_Available data_:
####################

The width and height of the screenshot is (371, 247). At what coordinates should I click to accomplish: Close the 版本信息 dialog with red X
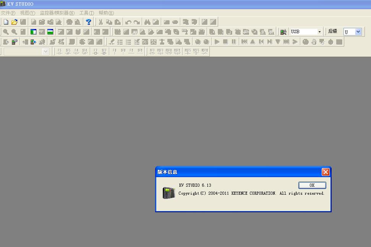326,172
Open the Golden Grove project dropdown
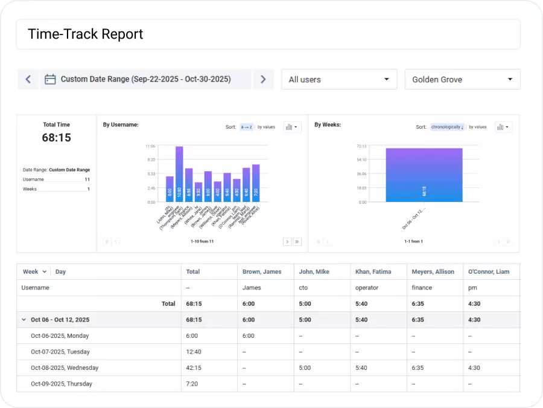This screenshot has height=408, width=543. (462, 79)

####################

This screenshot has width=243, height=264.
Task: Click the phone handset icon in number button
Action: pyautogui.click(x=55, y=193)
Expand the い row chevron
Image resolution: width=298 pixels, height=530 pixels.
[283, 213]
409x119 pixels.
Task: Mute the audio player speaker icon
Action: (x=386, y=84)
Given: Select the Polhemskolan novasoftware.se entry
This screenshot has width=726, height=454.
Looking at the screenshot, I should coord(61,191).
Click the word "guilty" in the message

####################

_Work request_:
Retype the entries above exactly, but only from the line containing "Given: Select the" through the line containing "Click the word", both included.

_Solved exercise_:
Given: Select the Polhemskolan novasoftware.se entry
This screenshot has width=726, height=454.
Looking at the screenshot, I should coord(61,191).
Click the word "guilty" in the message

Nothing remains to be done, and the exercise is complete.